On Wed, 22 Feb 2023 at 04:36, Gavin Shan <gshan@redhat.com> wrote:
>
> On 2/22/23 3:27 AM, Peter Maydell wrote:
> > Why does this need to be board-specific code? Is there
> > some way we can just do the right thing automatically?
> > Why does the GIC/ITS matter?
> >
> > The kernel should already know whether we have asked it
> > to do something that needs this extra extension, so
> > I think we ought to be able in the generic "enable the
> > dirty ring" code say "if the kernel says we need this
> > extra thing, also enable this extra thing". Or if that's
> > too early, we can do the extra part in a generic hook a
> > bit later.
> >
> > In the future there might be other things, presumably,
> > that need the backup bitmap, so it would be more future
> > proof not to need to also change QEMU to add extra
> > logic checks that duplicate the logic the kernel already has.
> >
>
> When the dirty ring is enabled, a per-vcpu buffer is used to track the dirty 
> pages.
> The prerequisite to use the per-vcpu buffer is existing running VCPU context. 
> There
> are two cases where no running VCPU context exists and the backup bitmap 
> extension
> is needed, as we know until now: (a) save/restore GICv3 tables; (b) 
> save/restore ITS
> tables; These two cases are related to KVM device "kvm-arm-gicv3" and 
> "arm-its-kvm",
> which are only needed by virt machine at present. So we needn't the backup 
> bitmap
> extension for other boards.

But we might have to for other boards we add later. We shouldn't
put code in per-board if it's not really board specific.

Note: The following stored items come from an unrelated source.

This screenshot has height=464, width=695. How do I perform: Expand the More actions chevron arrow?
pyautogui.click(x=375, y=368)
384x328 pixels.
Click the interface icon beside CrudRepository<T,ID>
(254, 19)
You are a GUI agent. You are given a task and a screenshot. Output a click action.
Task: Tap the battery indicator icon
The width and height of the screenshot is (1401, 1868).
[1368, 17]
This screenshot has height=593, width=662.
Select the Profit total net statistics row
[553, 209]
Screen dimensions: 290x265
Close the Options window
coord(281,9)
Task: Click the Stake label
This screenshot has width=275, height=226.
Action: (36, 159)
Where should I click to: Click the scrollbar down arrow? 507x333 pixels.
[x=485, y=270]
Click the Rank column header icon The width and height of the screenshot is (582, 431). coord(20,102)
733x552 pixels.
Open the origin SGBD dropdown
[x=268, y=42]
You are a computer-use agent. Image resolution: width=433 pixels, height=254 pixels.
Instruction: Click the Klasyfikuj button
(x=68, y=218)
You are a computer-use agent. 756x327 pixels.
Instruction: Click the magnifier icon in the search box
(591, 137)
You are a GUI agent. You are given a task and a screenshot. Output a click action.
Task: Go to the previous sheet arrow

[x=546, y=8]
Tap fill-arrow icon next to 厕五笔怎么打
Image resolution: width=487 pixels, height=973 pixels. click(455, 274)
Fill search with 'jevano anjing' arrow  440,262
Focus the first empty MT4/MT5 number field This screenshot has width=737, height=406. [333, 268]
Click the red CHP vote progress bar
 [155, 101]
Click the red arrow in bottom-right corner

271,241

Moreover, I think "we need the backup bitmap if the kernel is
using its GICv3 or ITS implementation" is a kernel implementation
detail. It seems to me that it would be cleaner if QEMU didn't
have to hardcode "we happen to know that these are the situations
when we need to do that". A better API would be "ask the kernel
'do we need this?' and enable it if it says 'yes'". The kernel
knows what its implementations of ITS and GICv3 (and perhaps
future in-kernel memory-using devices) require, after all.